__Requests__.
(A) In the forum thread excerpt, which file's rules does the first commenter want an option to disable or override?
(B) Reproduce the forum thread excerpt from "wooorm commented 1" up to and including "It breaks everything.".
(C) Which languages does the reply in the forum thread excerpt name as ones where knowing how to escape things is essential?

__Document extract__.
Notice that the two \ in the output are unnecessary (e.g. removing the \ before + won't make it become a markdown unordered list item). I know that CommonMark allow unnecessary escape, however, these \ will confuse whoever don't understand Markdown/escape. After all, one of the bigger advantages of Markdown its great plain text readability, so that people other than programmer can read and write with this language.

I would love to have an option to disable or override some rules in unsafe.js, so that I can ensure the readability (by sacrificing the correctness of generated markdown in rare cases).

wooorm commented 1 year ago

This conversation is going around in circles: this has been answered already: “I would love to have an option to disable” <-- it doesn’t work. It breaks everything.

these \ will confuse whoever don't understand Markdown/escape

And that’s the best solution: people need to learn how markdown works. How to escape things is essential to know in HTML, in JavaScript, in JSX, in any language. And also in markdown.

__Stored data__.
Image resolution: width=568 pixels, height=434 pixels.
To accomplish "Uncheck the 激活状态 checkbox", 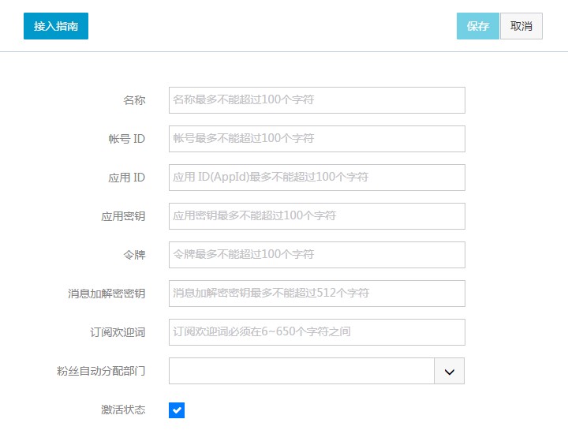I will (177, 410).
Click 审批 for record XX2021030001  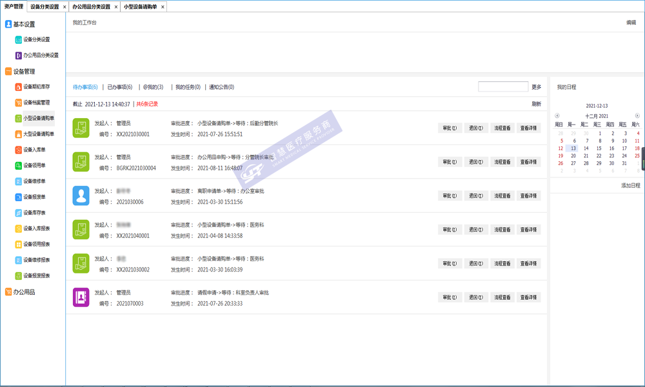click(450, 128)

__Answers by task__.
(A) unsafe.js

(B)
wooorm commented 1 year ago

This conversation is going around in circles: this has been answered already: “I would love to have an option to disable” <-- it doesn’t work. It breaks everything.

(C) HTML, JavaScript, JSX, markdown